- **Task to complete**: The answer must be one number: how many lines in the records below contain the word "each".
+++++
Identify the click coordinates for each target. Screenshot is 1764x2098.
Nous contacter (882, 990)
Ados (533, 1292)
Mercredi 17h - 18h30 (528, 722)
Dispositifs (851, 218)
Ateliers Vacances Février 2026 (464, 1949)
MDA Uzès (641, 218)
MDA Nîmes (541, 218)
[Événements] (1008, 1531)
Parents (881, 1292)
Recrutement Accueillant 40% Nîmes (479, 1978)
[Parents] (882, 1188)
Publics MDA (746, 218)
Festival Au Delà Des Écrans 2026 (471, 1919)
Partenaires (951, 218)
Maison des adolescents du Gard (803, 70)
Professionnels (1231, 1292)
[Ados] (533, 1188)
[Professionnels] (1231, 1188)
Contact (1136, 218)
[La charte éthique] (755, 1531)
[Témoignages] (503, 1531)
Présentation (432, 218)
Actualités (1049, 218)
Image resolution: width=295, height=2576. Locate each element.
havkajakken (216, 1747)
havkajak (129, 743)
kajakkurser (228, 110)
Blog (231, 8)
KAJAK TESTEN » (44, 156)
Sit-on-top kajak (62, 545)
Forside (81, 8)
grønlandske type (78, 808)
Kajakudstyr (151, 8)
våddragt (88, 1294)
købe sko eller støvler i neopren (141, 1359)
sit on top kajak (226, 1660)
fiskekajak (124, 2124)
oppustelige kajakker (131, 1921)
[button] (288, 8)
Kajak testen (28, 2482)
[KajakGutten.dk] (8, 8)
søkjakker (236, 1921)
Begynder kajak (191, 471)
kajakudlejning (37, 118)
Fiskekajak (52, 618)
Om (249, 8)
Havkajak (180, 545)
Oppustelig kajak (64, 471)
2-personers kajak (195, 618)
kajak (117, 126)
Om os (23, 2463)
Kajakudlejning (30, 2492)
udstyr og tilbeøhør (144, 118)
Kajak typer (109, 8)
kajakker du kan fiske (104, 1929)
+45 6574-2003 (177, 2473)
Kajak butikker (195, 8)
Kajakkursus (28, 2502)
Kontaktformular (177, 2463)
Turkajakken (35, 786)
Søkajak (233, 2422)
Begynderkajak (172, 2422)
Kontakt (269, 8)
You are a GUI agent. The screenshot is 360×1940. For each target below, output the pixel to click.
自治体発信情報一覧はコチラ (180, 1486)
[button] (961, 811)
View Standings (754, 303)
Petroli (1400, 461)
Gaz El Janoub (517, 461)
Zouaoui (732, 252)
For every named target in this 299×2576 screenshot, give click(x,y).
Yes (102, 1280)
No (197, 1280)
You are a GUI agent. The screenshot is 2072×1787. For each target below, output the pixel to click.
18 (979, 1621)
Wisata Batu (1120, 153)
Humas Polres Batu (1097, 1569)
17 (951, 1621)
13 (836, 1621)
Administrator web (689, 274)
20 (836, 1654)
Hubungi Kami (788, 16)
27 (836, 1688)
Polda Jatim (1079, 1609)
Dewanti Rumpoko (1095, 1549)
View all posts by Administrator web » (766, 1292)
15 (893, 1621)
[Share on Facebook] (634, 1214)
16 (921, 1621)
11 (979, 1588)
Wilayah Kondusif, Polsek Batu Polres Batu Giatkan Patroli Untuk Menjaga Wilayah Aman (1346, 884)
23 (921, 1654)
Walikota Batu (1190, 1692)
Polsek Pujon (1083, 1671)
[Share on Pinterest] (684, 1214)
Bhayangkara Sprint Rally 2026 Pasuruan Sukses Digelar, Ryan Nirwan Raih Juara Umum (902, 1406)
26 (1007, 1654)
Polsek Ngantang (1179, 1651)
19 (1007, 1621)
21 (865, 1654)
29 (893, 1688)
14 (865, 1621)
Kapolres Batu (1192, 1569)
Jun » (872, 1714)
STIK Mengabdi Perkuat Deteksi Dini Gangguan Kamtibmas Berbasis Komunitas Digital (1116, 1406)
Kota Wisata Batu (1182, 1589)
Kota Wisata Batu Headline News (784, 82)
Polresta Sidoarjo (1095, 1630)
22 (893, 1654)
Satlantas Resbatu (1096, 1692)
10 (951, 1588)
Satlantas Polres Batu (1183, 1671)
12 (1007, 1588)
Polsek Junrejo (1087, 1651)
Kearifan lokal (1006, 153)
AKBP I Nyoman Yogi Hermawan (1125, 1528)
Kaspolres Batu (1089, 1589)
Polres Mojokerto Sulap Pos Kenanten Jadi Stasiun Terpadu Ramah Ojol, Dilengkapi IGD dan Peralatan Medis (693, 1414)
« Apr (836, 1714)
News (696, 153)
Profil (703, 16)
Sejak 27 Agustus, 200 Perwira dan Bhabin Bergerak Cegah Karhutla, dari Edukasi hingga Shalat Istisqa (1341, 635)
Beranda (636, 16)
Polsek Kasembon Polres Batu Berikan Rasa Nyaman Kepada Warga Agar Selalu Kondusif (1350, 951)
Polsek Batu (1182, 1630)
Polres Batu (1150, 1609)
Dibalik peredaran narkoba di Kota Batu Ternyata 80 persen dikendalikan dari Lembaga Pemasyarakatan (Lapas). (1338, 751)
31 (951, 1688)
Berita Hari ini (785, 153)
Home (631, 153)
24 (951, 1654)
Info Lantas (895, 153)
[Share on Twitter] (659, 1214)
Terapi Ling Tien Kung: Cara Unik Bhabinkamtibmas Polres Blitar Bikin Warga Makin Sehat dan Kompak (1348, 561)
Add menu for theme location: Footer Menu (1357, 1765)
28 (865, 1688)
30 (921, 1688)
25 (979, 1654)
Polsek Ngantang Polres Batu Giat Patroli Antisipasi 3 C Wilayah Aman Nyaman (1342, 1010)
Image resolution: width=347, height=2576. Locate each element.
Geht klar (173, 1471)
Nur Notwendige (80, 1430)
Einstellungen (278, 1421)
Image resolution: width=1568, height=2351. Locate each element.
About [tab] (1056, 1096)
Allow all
+++++
- **Output**: 6